Aim of the exercise |
All lines from the one containing "Viewport: 868px width, 488px" through the end of the data below must be reproduced exactly, and no others.

Data for this exercise section start

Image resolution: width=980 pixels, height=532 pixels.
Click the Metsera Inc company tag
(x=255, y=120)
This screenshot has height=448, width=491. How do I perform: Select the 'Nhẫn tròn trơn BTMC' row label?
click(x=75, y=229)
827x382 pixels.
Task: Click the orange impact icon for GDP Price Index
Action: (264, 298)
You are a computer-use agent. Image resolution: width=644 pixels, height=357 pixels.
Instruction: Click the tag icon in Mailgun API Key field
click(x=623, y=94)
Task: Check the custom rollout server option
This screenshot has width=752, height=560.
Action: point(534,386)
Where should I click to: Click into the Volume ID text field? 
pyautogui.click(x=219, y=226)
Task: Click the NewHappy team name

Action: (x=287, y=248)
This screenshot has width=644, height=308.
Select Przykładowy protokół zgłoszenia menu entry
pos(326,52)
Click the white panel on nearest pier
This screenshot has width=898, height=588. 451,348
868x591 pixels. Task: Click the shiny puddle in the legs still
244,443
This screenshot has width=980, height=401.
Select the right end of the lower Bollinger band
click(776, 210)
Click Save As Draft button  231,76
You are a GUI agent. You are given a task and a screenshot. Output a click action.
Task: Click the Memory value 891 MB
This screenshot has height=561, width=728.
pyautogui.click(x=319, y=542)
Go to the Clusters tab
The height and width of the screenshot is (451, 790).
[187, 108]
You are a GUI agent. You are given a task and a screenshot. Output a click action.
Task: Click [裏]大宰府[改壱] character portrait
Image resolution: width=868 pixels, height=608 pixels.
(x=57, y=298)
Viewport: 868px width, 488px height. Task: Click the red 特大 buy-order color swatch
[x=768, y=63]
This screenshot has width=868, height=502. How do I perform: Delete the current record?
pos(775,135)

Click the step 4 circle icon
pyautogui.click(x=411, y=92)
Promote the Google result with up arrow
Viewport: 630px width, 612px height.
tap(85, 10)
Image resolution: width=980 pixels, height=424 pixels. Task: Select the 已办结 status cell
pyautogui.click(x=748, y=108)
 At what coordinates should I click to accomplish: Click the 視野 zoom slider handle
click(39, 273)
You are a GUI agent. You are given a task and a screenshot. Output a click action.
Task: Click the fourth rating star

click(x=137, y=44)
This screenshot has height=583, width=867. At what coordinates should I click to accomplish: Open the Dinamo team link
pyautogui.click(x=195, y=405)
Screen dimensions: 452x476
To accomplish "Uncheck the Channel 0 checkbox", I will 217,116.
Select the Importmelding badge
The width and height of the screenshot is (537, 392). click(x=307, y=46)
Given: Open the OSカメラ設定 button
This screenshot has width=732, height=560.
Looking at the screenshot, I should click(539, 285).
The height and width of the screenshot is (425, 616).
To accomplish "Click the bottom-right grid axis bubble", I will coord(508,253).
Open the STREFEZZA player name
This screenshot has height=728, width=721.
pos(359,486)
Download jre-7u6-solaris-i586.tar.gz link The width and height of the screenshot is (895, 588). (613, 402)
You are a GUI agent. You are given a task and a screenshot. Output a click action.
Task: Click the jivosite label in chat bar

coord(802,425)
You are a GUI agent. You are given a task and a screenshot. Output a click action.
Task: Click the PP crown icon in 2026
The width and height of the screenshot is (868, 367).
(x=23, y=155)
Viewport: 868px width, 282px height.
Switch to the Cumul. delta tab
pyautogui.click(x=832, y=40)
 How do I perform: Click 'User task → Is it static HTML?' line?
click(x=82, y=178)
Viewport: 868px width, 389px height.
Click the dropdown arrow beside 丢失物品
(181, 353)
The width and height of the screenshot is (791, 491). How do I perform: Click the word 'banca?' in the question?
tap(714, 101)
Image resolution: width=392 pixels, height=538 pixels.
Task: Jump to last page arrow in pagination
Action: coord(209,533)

Data for this exercise section end

Task output |
Viewport: 868px width, 488px height. Task: Click the red 特大 buy-order color swatch
[x=768, y=63]
This screenshot has width=868, height=502. How do I perform: Delete the current record?
pos(775,135)

Click the step 4 circle icon
pyautogui.click(x=411, y=92)
Promote the Google result with up arrow
Viewport: 630px width, 612px height.
tap(85, 10)
Image resolution: width=980 pixels, height=424 pixels. Task: Select the 已办结 status cell
pyautogui.click(x=748, y=108)
 At what coordinates should I click to accomplish: Click the 視野 zoom slider handle
click(39, 273)
You are a GUI agent. You are given a task and a screenshot. Output a click action.
Task: Click the fourth rating star

click(x=137, y=44)
This screenshot has height=583, width=867. At what coordinates should I click to accomplish: Open the Dinamo team link
pyautogui.click(x=195, y=405)
Screen dimensions: 452x476
To accomplish "Uncheck the Channel 0 checkbox", I will 217,116.
Select the Importmelding badge
The width and height of the screenshot is (537, 392). click(x=307, y=46)
Given: Open the OSカメラ設定 button
This screenshot has width=732, height=560.
Looking at the screenshot, I should click(539, 285).
The height and width of the screenshot is (425, 616).
To accomplish "Click the bottom-right grid axis bubble", I will coord(508,253).
Open the STREFEZZA player name
This screenshot has height=728, width=721.
pos(359,486)
Download jre-7u6-solaris-i586.tar.gz link The width and height of the screenshot is (895, 588). (613, 402)
You are a GUI agent. You are given a task and a screenshot. Output a click action.
Task: Click the jivosite label in chat bar

coord(802,425)
You are a GUI agent. You are given a task and a screenshot. Output a click action.
Task: Click the PP crown icon in 2026
The width and height of the screenshot is (868, 367).
(x=23, y=155)
Viewport: 868px width, 282px height.
Switch to the Cumul. delta tab
pyautogui.click(x=832, y=40)
 How do I perform: Click 'User task → Is it static HTML?' line?
click(x=82, y=178)
Viewport: 868px width, 389px height.
Click the dropdown arrow beside 丢失物品
(181, 353)
The width and height of the screenshot is (791, 491). How do I perform: Click the word 'banca?' in the question?
tap(714, 101)
Image resolution: width=392 pixels, height=538 pixels.
Task: Jump to last page arrow in pagination
Action: coord(209,533)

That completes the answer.